_Your instructions_
Return word for word the rows in the part that opens with the line containing "Identify the location of battery-icon: ▮." and closes with the line containing "page-title: جزئیات اطلاعات نیاز is", including both of those lines. Leave the pictures out.

+ + + + +

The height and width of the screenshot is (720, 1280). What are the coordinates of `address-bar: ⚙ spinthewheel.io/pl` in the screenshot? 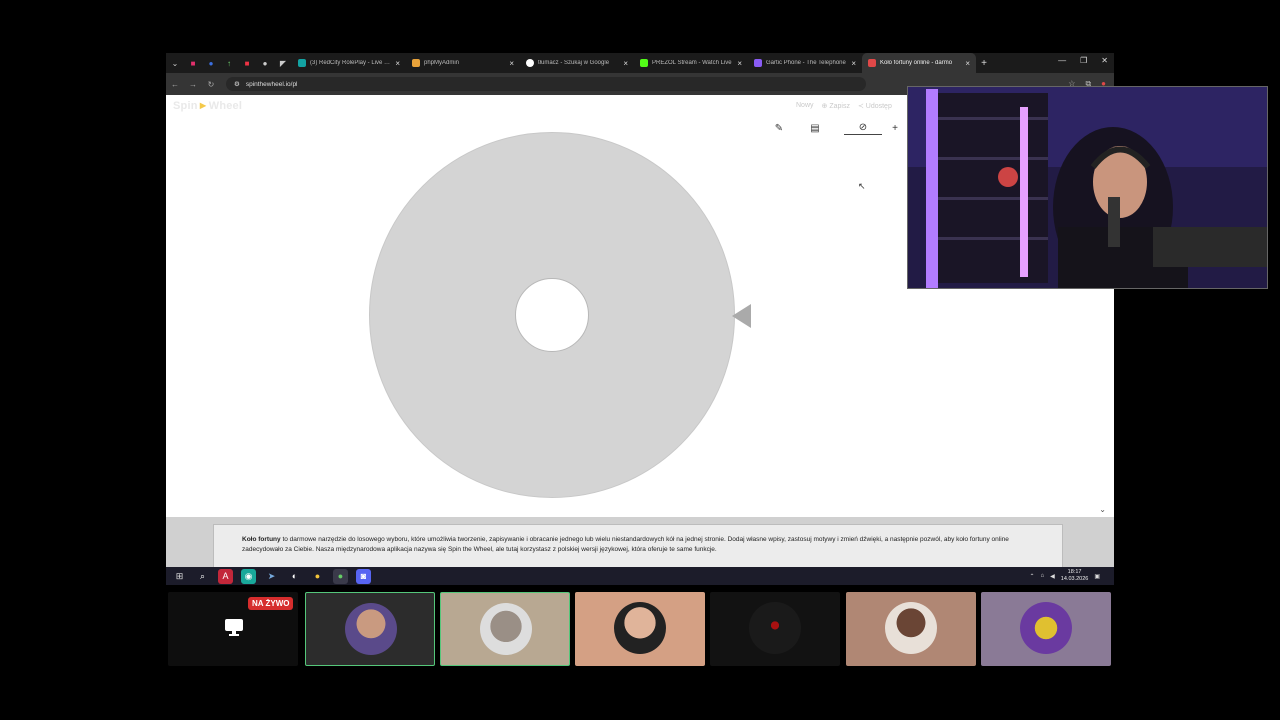 It's located at (546, 84).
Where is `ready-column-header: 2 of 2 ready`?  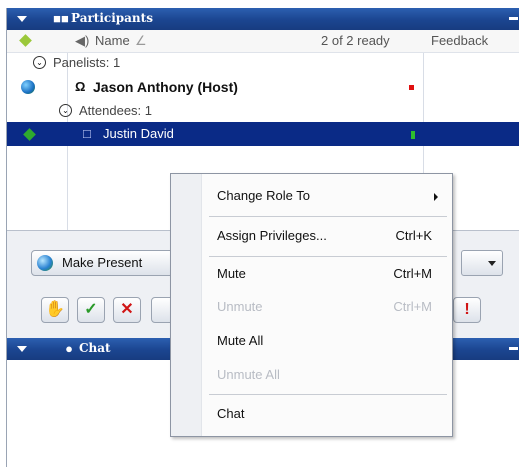
ready-column-header: 2 of 2 ready is located at coordinates (356, 40).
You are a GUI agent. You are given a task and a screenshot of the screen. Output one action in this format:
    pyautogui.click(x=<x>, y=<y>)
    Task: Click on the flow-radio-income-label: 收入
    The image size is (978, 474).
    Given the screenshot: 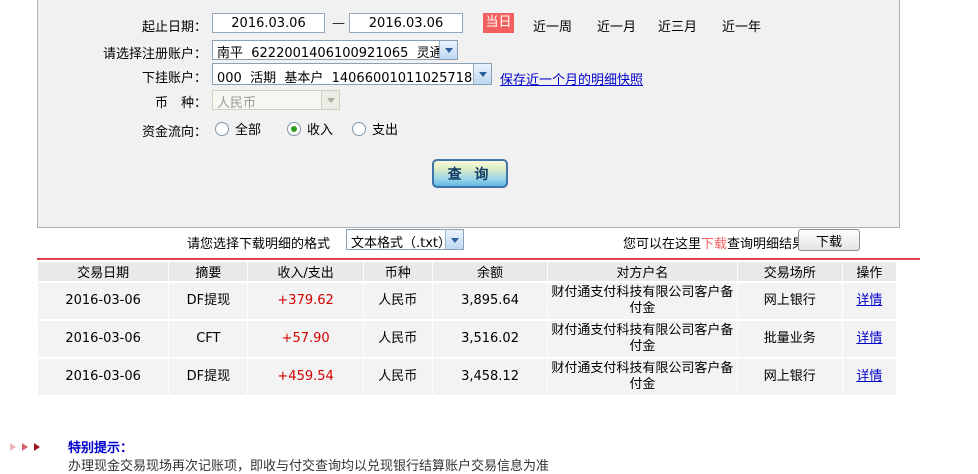 What is the action you would take?
    pyautogui.click(x=320, y=130)
    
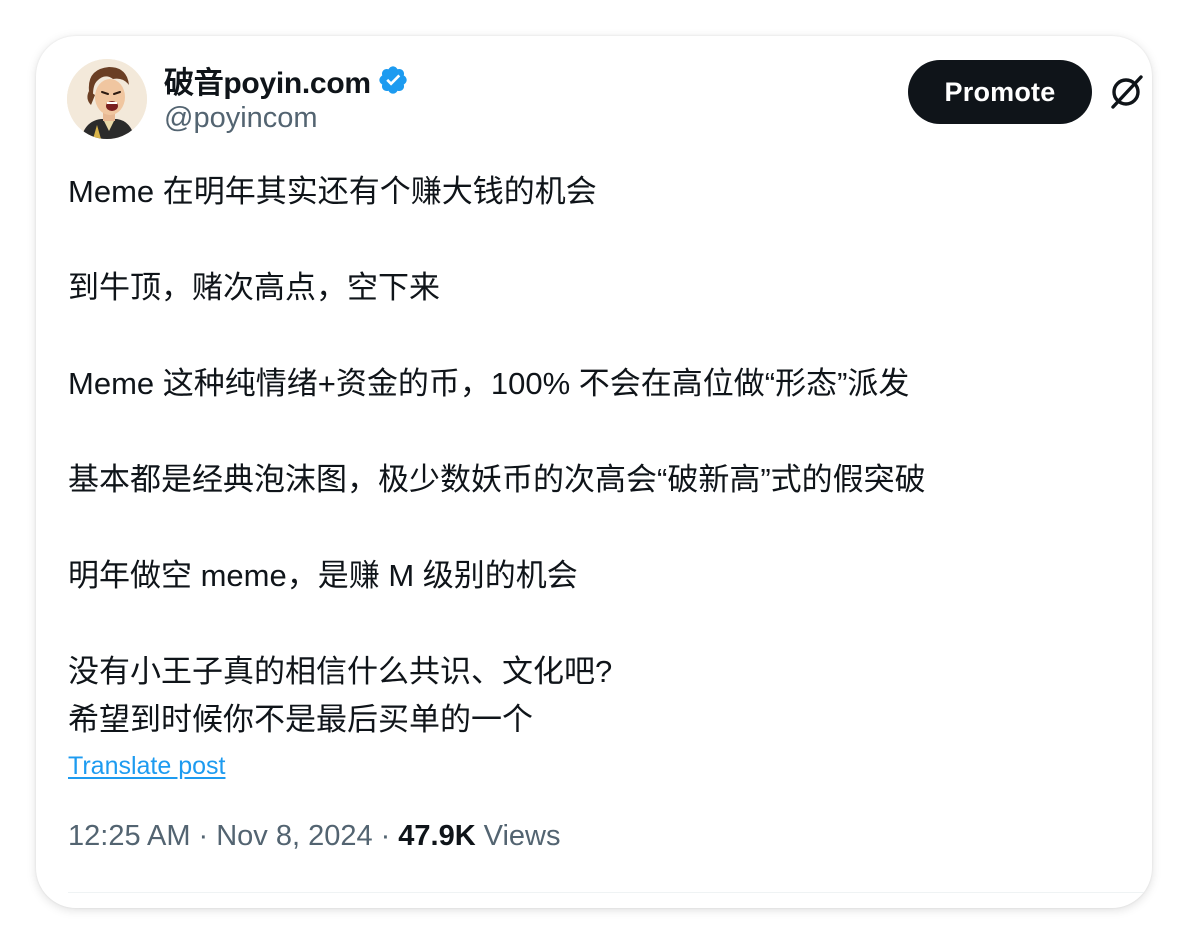 The height and width of the screenshot is (944, 1188). What do you see at coordinates (393, 80) in the screenshot?
I see `verified-badge-icon` at bounding box center [393, 80].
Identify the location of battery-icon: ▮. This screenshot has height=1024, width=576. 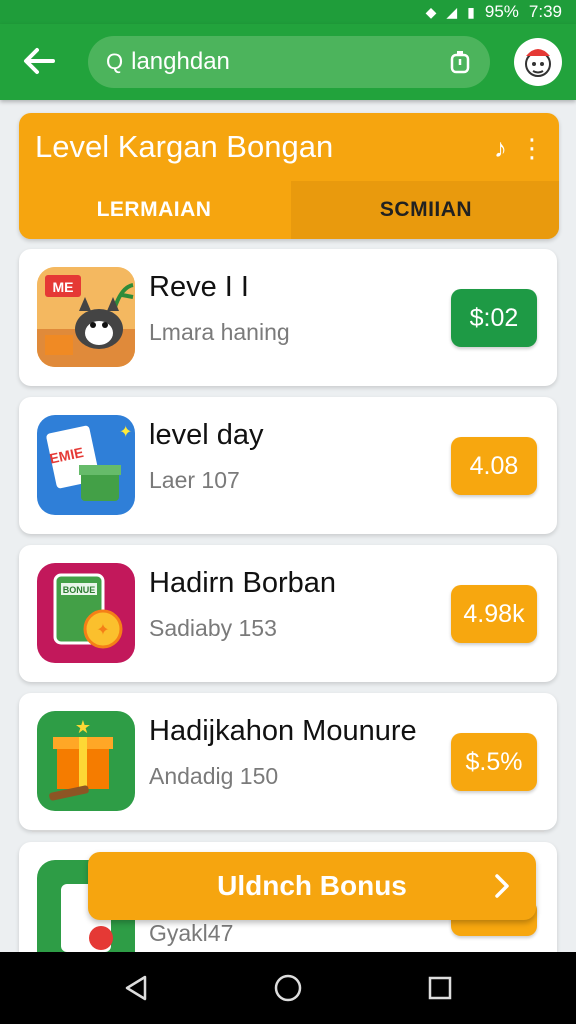
(471, 12).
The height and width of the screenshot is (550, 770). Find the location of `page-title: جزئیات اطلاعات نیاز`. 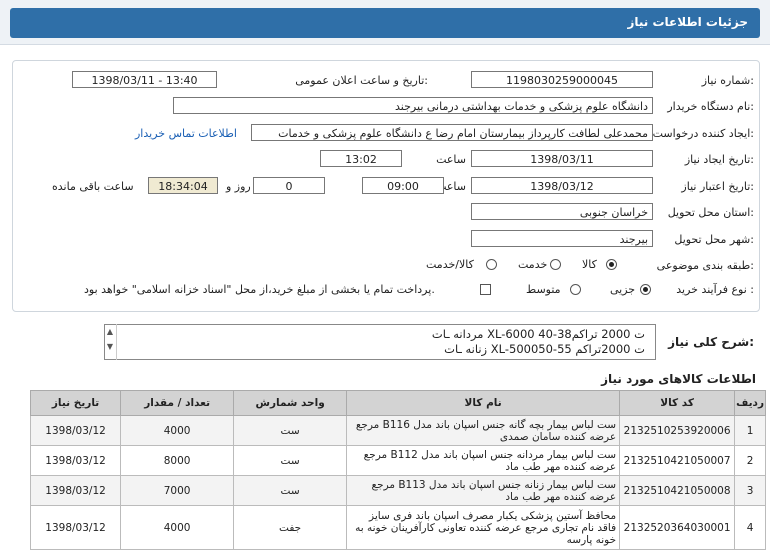

page-title: جزئیات اطلاعات نیاز is located at coordinates (688, 22).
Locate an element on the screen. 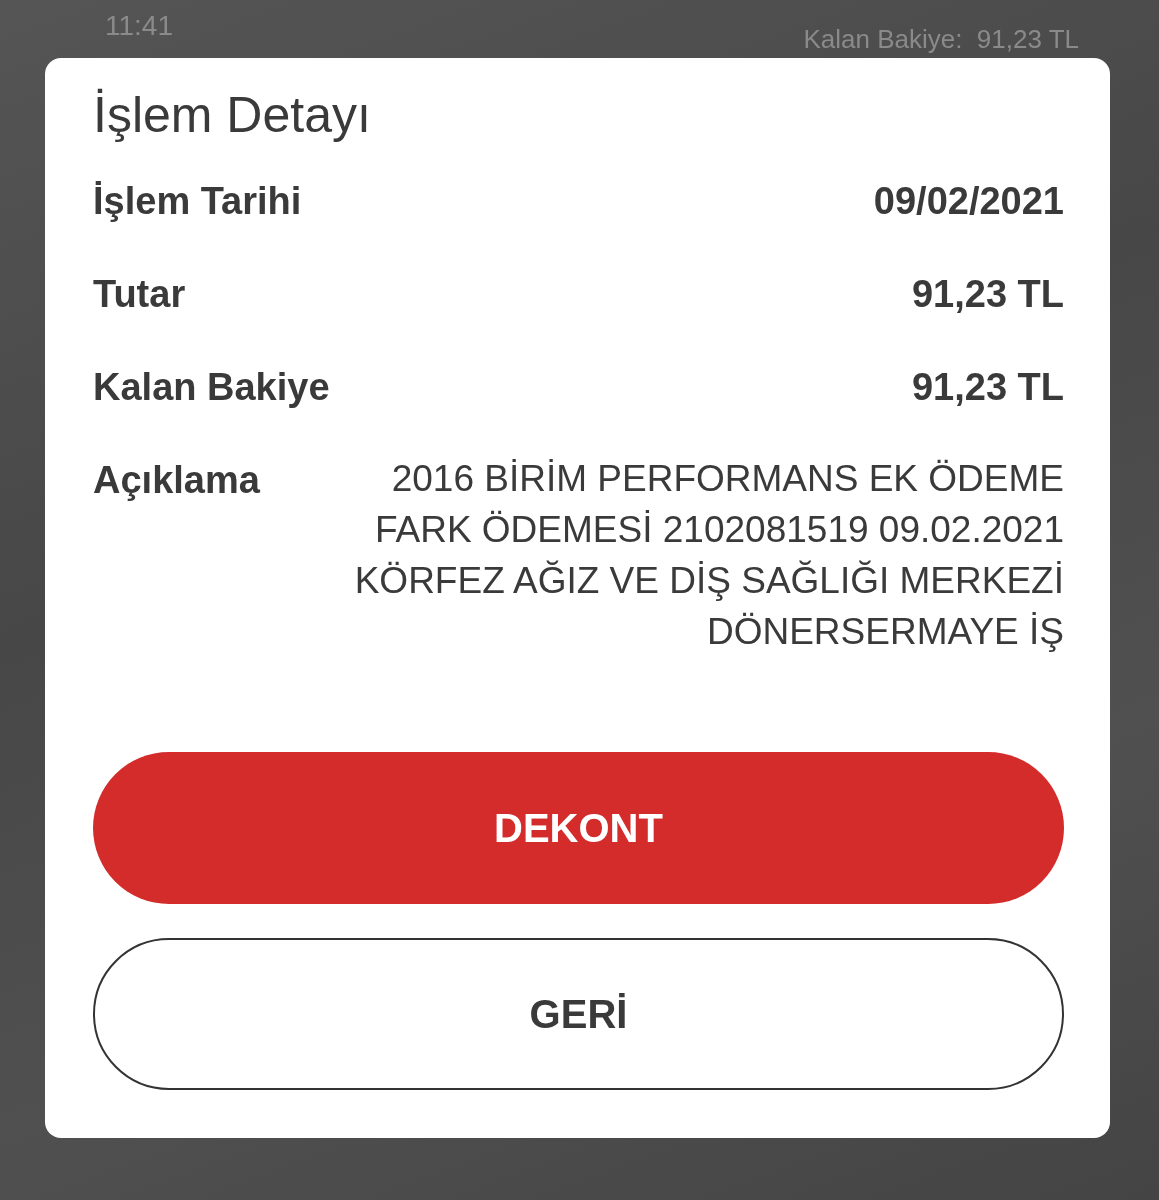 The width and height of the screenshot is (1159, 1200). outline-button: GERİ is located at coordinates (578, 1014).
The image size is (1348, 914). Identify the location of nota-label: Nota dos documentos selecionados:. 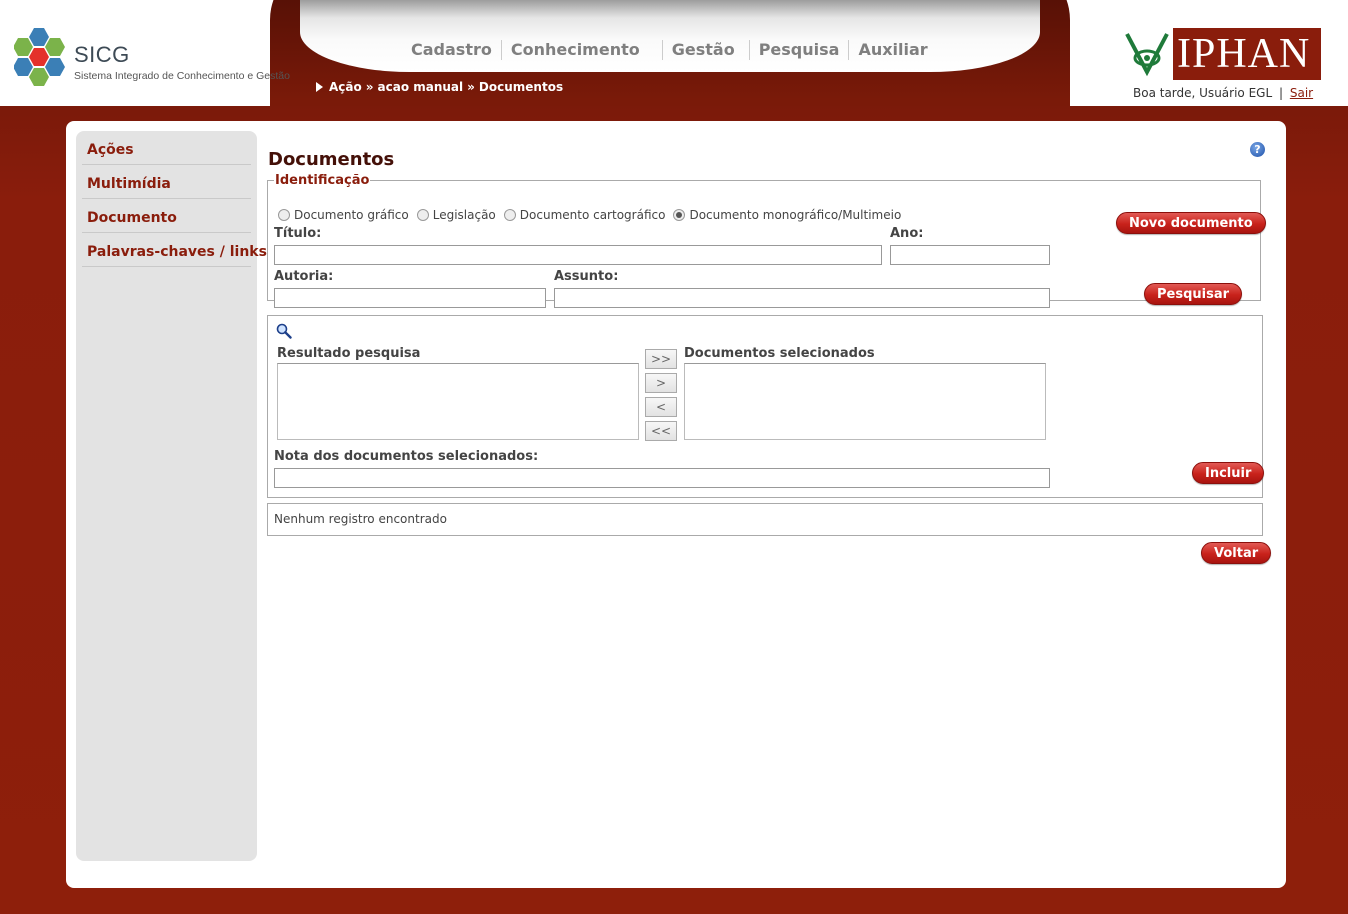
(406, 456).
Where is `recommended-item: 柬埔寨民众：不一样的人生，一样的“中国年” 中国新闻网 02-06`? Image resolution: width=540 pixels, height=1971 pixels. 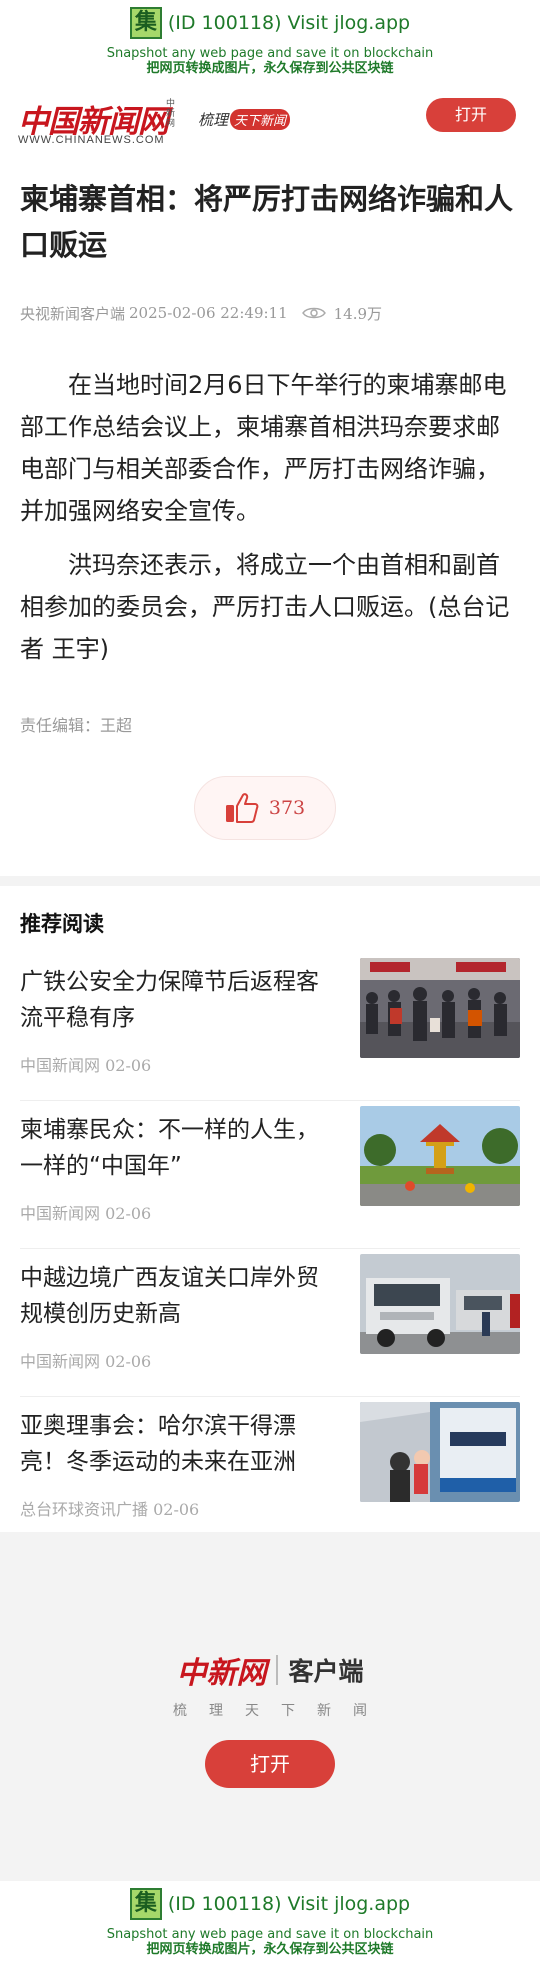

+ + + + +

_Response below_
Identify the location of battery-icon: ▮. This screenshot has height=1024, width=576. 
(471, 12).
The height and width of the screenshot is (550, 770). Find the location of `page-title: جزئیات اطلاعات نیاز`. 

page-title: جزئیات اطلاعات نیاز is located at coordinates (688, 22).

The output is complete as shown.